(Objetivo):
En el texto sobre Graham Greene, ¿en qué obra expone Charles Moeller su conclusión sobre las novelas de Greene?

(Texto fuente):

Me pide un comentario y le digo que escribo algo corto con mis impresiones y de paso le respondo. Así que va para ti, Ricardo:
"Creo que Graham Greene era un hombre que amaba y buscaba realmente la Verdad. Y su amor a la verdad era muy superior a su vanidad. No me parece un cínico sino un hombre en combate que no tuvo miedo a mostrar sus contradicciones. Quizás de lo único que tenía miedo era de sí mismo. Temía su propia oscuridad. Temía también ser un farsante y vivir en realidad la doble vida del espía. Analiza obsesivamente la frontera entre lealtad y traición. Parece sin embargo que su mayor tentación era la desesperación ante el aparente silencio de Dios. Greene vivió una fe atormentada por la duda constante. Pero tenía un profundísimo deseo de Dios y no dejó de buscar a tientas su rostro.
»Por decir algo negativo y sonar así más ecuánime, me parece notar el deseo evidente, quizás demasiado infantil, de escandalizar a los beatos. No puede renunciar a transgredir, a ser deslenguado, porque tiene demasiado miedo a ser etiquetado de 'escritor católico'. Y ese miedo no es virtud, pero el torturado Greene me enternece como pocos. Es sombrío pero permite la luz; una luz blanquísima se adivina en medio de su oscuridad. Tiene miedo a mostrar algo tan sublime y solo lo apunta.
»Graham Greene es un escritor católico, aunque éste fuera el último título al que él aspiraba".
Me encanta la conclusión de Charles Moeller sobre las novelas de Greene, en Literatura del siglo XX y cristianismo, una joya de colección que tiene mi padre en su biblioteca: "La obra de Greene no es otra cosa más que un comentario de las palabras divinas 'No juzguéis'. No juzguéis al mundo que os parece abandonado por Dios: está habitado por Dios. No juzguéis a la humanidad que, aparentemente, ha matado a Dios: ha sido salvada por Dios. No juzguéis el fracaso de Dios, pisoteado en instituciones que se entregan a Satán y escarnecido en la debilidad de los sacramentos: el poder y la gloria de Dios están allí presentes".
Termino con una frase de Sarah que resume bien la novela sin hacer spoiler: “Como no podía estarme quieta en casa esta noche salí a dar una vuelta bajo la lluvia. Recordé el tiempo en que me clavé las uñas en la palma de la mano y Tú, sin saberlo yo, sentiste el dolor. Había pedido '¡Que Maurice viva!', sin creer en Ti, pero mi falta de fe no la tuviste en cuenta. Tú la tomaste en tu Amor y la aceptaste como una ofrenda, y esta noche de lluvia empapando mis ropas mojó mi piel y tirité de frío, y fue la primera vez que me sentí a punto de amarTe. Quería demostrarTe que era capaz de aprender a amar y no tenía ya miedo del desierto porque Tú estabas en él. Tú habías tomado mi odio como habías tomado mi falta de fe. En tu amor. Guardándolos para mostrármelos más tarde, cuando pudiéramos reírnos de ellos los dos; como me reía a veces con Maurice cuando me decía: ¿Te acuerdas de lo tontos que éramos?”

(Datos proporcionados):
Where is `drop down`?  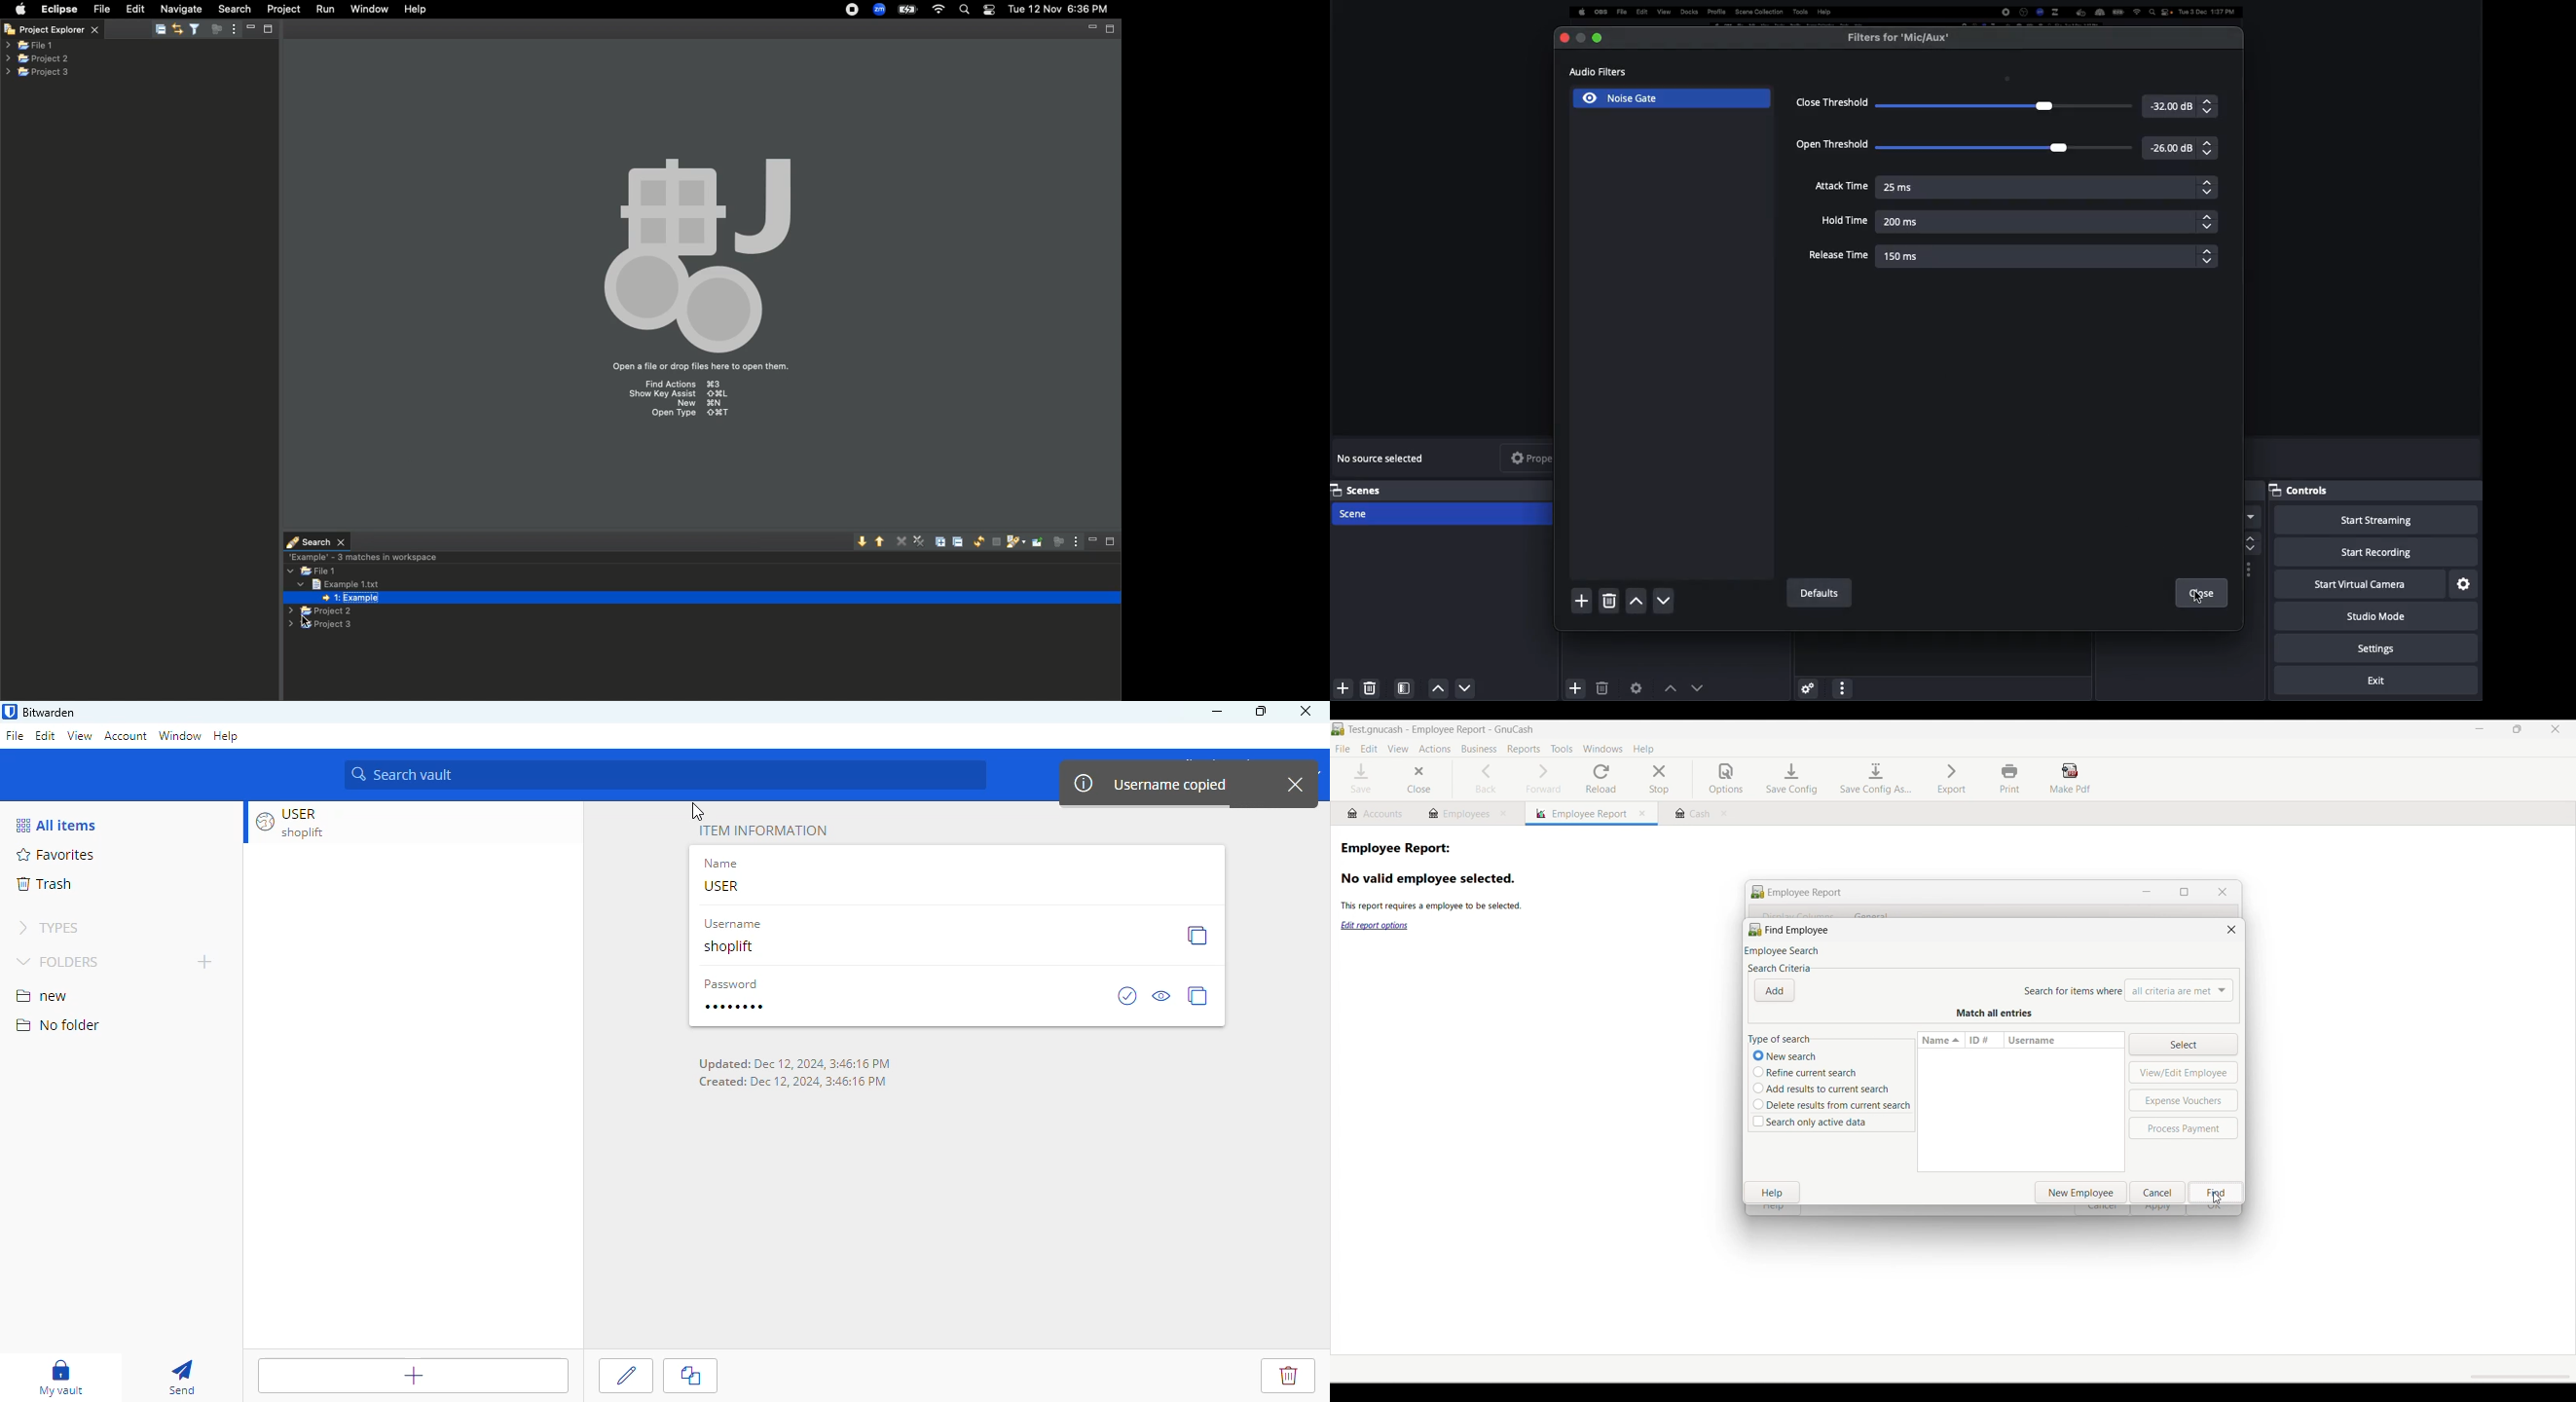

(Respuesta del ejercicio):
En *Literatura del siglo XX y cristianismo*.